In this case, the driver consented to contact with police officer when driver pulled over in front of officer’s car to let passengers out. Even without any suspicion of criminal activity, the Appellate Court said the officer was free to inquire of driver about those events and he did. It was at this point that the officer observed signs of the driver being intoxicated. This observation gave the officer reasonable suspicion of criminal activity that supported his investigative detention of the driver.
After the driver pulled himself over and two persons exited the vehicle, the officer who was sitting in his car behind them, exited his vehicle. He then heard the one of the passengers tell the other to get back into the vehicle, saying: “We’re both drunk, and we want to go home.”
Officer ordered the two to get into their car, and he approached the driver. The driver stated his two passengers had been in an argument and that they had been drinking at a bar.
The Officer then observed (1) an immediate smell of intoxicants on Defendant’s breath; (2) Defendant’s eyes were glassy and bloodshot; and (3) Defendant’s “speech was a little bit slurred.”

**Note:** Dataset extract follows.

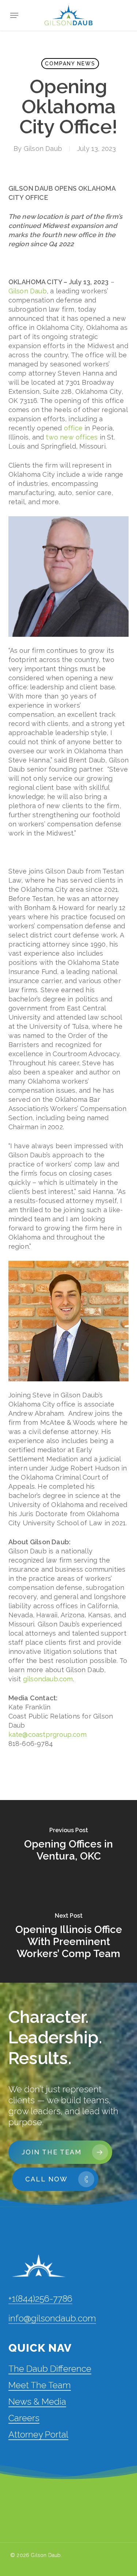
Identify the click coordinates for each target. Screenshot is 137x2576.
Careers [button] (23, 2418)
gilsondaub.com (48, 1679)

When asked, the man admitted to drinking four drinks of Crown Royal and probably was over the legal limit. The officer asked the man to do a PBT test but the driver wanted him to do field sobriety tests. The driver failed the FST and was asked again to blow for the PBT. The driver agreed and blew a 0.197, well over 0.08 legal limit.
The man was charged with a DWI and convicted. The Appellate Court, on Point 1, held that there was sufficient evidence of intoxication by the observations and the failed FST tests the man took. Point 1 was denied.
The Defendant, as mentioned above on Point 5 of his appeal, argued it was improper to use the PBT for probable cause against him because it was wrongly obtained. The officer gave the Defendant wrong information saying several times the results of the PBT can’t be used against him.
After the Officer conducted field sobriety tests, he again asked Defendant to take the PBT. Here’s how the exchange with the officer went:
Officer 1: “Let me ask you, will you take this PBT test for me real quick?”
Defendant: “I’m going to be totally transparent with you. I think I’m a little over the legal limit….”
Officer 1: “Hey man, here’s the deal. It was a simple yes or no question. Like I said, it’s not admissible in court. … Will you take the test for me real quick?”
Defendant: “Yeah.” ….
Other officer 2, after explaining how to take the PBT: “It’s either positive for alcohol or negative for alcohol.”
Defendant then complied and took the PBT.
The Defendant argued to the Appellate Court that the trial court should not have considered any evidence concerning, nor the results of, the PBT because the officers wrongly assured Defendant several times that the PBT would not be used against him and defendant relied upon those statements to his detriment.
However, the Appellate Court said that the officers’ statements were true and not a lie. PBT results cannot be used to show a blood alcohol content (BAC) level but they can be used to show probable cause to arrest or as exculpatory evidence. The Court said they saw no evidence that the trial court used the PBT result to prove BAC level. And the only reason the Defendant learned about what his PBT level was, was because he asked the officers for the information. And finally, there was no need for the trial court to rely upon the PBT result because the breathalyzer result from the police station test established that Defendant’s blood-alcohol content was .139, which is above the .08 legal limit.
In summary, the PBT result was not used for proof of his BAC but it can be and was used for showing probable cause. In the end, the lower court’s decision was affirmed on appeal.